§ **Task**
Write out the data word for word and omit every picture.
(Excerpted data begins)
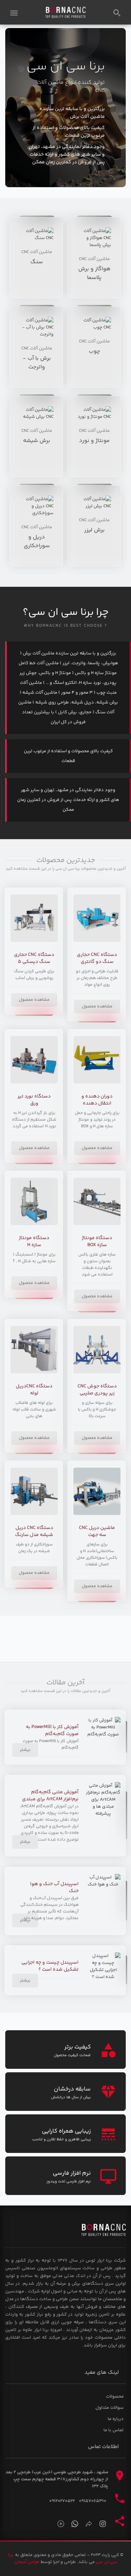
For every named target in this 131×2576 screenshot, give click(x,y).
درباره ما (116, 2418)
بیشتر (25, 1750)
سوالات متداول (109, 2407)
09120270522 (62, 2500)
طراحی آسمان (26, 2561)
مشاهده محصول (97, 1006)
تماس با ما (113, 2430)
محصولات (115, 2396)
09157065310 (92, 2500)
(Excerpted data ends)
§ **Task answer**
For every named target in this 131×2576 screenshot, give click(x,y).
درباره ما (116, 2418)
بیشتر (25, 1750)
سوالات متداول (109, 2407)
09120270522 (62, 2500)
طراحی آسمان (26, 2561)
مشاهده محصول (97, 1006)
تماس با ما (113, 2430)
محصولات (115, 2396)
09157065310 (92, 2500)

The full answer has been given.